Only 50% Of Twitter Messages Are In English, Study Says

Paris-based Semiocast, which helps brands understand and interact with real-time Web services, has performed a semantic and quantitative study of Twitter based on an analysis of 2.8 million tweets.

Turns out roughly half the tweets posted on the micro-sharing service are in English, down 25% from last year, even though the company is based in the U.S. and has more users and momentum in English-speaking countries than anywhere else on the planet. The analysis further showed that the top 5 languages used on Twitter are English, Japanese, Portuguese, Malay and Spanish.

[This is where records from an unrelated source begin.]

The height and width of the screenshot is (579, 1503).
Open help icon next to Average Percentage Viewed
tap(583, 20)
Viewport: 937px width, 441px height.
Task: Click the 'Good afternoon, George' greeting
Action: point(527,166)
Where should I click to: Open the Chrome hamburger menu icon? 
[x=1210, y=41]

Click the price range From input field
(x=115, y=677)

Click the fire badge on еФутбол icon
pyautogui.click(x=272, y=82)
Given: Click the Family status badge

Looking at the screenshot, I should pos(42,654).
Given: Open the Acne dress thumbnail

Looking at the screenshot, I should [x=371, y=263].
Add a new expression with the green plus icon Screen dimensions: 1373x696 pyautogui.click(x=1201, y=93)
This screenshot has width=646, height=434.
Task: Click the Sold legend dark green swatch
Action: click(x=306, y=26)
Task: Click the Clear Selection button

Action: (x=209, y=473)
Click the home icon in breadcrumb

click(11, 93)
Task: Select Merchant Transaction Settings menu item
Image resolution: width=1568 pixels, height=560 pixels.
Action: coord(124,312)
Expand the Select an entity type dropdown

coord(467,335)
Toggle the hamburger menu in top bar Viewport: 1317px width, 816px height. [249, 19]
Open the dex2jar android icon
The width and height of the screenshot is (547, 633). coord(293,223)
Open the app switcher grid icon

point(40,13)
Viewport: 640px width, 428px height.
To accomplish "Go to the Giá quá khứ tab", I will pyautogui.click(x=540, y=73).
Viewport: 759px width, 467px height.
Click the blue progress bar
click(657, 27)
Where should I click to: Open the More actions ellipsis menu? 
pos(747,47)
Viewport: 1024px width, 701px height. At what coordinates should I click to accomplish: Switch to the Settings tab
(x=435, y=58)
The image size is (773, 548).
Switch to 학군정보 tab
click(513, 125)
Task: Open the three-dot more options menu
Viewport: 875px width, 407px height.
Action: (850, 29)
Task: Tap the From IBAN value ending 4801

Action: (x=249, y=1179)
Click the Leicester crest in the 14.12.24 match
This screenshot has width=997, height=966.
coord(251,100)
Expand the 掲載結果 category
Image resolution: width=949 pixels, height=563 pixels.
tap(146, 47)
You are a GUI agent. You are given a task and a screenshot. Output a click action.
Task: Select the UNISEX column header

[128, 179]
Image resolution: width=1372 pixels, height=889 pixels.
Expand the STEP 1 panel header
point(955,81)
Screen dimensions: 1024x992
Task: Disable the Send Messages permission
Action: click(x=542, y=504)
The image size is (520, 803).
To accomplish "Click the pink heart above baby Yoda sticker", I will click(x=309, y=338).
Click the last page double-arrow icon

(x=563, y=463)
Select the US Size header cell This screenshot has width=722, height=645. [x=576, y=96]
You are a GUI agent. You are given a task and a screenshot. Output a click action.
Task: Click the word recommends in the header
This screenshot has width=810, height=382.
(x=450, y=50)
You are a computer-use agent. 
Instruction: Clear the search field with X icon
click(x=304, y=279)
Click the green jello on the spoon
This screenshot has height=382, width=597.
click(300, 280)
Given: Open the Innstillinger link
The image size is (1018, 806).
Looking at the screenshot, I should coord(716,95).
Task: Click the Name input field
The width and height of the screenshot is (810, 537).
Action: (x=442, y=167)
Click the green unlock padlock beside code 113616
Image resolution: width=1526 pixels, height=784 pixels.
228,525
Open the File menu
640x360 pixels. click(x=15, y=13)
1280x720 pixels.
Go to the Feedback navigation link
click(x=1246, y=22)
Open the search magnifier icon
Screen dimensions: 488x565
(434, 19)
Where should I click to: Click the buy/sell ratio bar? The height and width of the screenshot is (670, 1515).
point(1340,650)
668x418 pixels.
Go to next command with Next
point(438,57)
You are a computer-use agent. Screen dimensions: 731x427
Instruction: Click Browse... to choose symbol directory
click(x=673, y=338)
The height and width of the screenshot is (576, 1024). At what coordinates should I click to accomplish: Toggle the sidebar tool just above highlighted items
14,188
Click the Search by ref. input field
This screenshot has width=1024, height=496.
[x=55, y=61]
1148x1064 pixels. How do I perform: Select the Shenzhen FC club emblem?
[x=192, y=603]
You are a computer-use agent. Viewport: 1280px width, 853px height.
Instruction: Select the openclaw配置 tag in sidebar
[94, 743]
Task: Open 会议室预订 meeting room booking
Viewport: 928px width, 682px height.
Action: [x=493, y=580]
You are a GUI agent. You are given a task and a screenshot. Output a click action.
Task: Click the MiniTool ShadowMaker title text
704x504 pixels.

Semiocast says the study was conducted on messages gathered over a period of 48 hours, from February 8 to February 10, with the sole aim of determining which languages were most often used on Twitter. The messages were processed with the company’s own analysis tools, which it says can identify the language used in short messages for some 41 languages, including Greek, Hebrew, Chinese, Korean, Tamil, etc.

English is still the most used language on Twitter, with 50% of messages, although Semiocast says this is a far cry from the two-third share they registered for English in the first half of 2009. Semiocast also forecasts that its share will grow thinner in the future, as Twitter becomes more internationalized (i.e. becomes available in more languages) and its pervasiveness spreads to Asia and Latin-America.

Japanese comes in second with 14% of messages. This isn’t all too surprising; Twitter has been addressing that market for almost two years now. The third most used language is Portuguese with 9% of all messages, mirroring the success of social networks in Brazil.

The rapid adoption of Twitter in Malaysia and Indonesia, where Twitter has partnerships with two mobile telcos in place, shows in the rankings as well. Malay languages, including Bahasa Malaysia and Bahasa Indonesia, now represent the fourth most used language on Twitter, with 6% of messages. Spanish comes in fifth with 4% of all messages.

The ranks six to eight are occupied by major European languages, namely Italian, Dutch and German, each accounting for about 1% to 2% of total messages. French represents a little less than 1% of total messages.

For your reference: Twitter earlier this week claimed that it was seeing about 50 million tweets per day now, so an analysis of less than 3 million messages measured over two days may not be super representative. Nevertheless, it only takes a peek at Twitter’s public timeline to see that there are lots of people using the service in a language other than English.